The Business Model Canvas is a graphical representation of your operations, making it easier for entrepreneurs to express insights about their business vision, gain clarity on internal processes, identify new opportunity areas for growth, and effectively plan for change. The BMC consists of nine building blocks which are structured into four components: Key Partnerships, Key Activities, Value Proposition and Profit Formula.

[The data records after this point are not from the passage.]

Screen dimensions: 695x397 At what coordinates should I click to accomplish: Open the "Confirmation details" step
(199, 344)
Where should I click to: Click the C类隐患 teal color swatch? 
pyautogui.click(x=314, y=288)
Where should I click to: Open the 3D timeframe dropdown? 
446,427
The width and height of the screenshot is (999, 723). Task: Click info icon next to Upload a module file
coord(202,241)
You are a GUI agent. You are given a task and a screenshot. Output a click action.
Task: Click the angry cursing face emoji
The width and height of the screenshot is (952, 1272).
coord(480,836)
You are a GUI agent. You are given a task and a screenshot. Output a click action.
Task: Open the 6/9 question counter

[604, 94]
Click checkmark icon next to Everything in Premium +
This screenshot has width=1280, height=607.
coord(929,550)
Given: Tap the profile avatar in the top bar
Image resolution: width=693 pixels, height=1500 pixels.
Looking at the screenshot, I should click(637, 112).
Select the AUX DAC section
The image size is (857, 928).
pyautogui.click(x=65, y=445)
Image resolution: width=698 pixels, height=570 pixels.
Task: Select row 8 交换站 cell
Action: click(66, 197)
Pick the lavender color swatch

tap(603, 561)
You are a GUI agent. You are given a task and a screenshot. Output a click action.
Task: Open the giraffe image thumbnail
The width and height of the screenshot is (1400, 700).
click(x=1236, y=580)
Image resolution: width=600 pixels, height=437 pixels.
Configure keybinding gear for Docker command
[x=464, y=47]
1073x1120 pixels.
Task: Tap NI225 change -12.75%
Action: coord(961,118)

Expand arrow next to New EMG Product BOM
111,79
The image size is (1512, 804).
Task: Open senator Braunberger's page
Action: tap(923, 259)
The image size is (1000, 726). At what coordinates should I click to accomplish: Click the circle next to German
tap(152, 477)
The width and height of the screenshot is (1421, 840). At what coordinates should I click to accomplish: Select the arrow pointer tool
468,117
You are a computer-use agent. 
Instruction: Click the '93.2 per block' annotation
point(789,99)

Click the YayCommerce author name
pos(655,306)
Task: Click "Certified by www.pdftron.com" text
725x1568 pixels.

The nine building blocks that make up Business Model Canvas are the following:

  1. Customer Segments – Who are you trying to serve? What customer areas can you target?
  2. Channels – How does your product reach customers? What channels do you need to setup?
  3. Customer Relationships – What type of relationship do customers have with you? How do you interact with them?
  4. Revenue Streams – How much money would customers pay for what you offer them? When will they pay it?
  5. Key Resources – What kind of resources are needed to deliver value to customers? Could they be physical or digital products such as applications or websites?
  6. Key Partnerships – What partnerships could support the delivery of your product/service offering and reduce costs for both parties involved in the process?
  7. Cost Structure – What costs will arise due to your activities (manufacturing/delivery/etc.) related to delivering value to customers?
  8. Value Proposition – What value are you providing/promising customers through your product or service offering that they cannot find elsewhere in the market place today?
  9. Profit Formula – How exactly will put money into your pocket over time through this venture (for example profits generated)?

Overview of BMC

The Business Model Canvas (BMC) is a strategic management and entrepreneur tool used to help individuals and businesses develop, analyze and refine their business model. This framework visualizes all of the essential components that are needed for a successful business – capturing the business model in one place. This can then be used to test different approaches and make changes more quickly in response to market conditions.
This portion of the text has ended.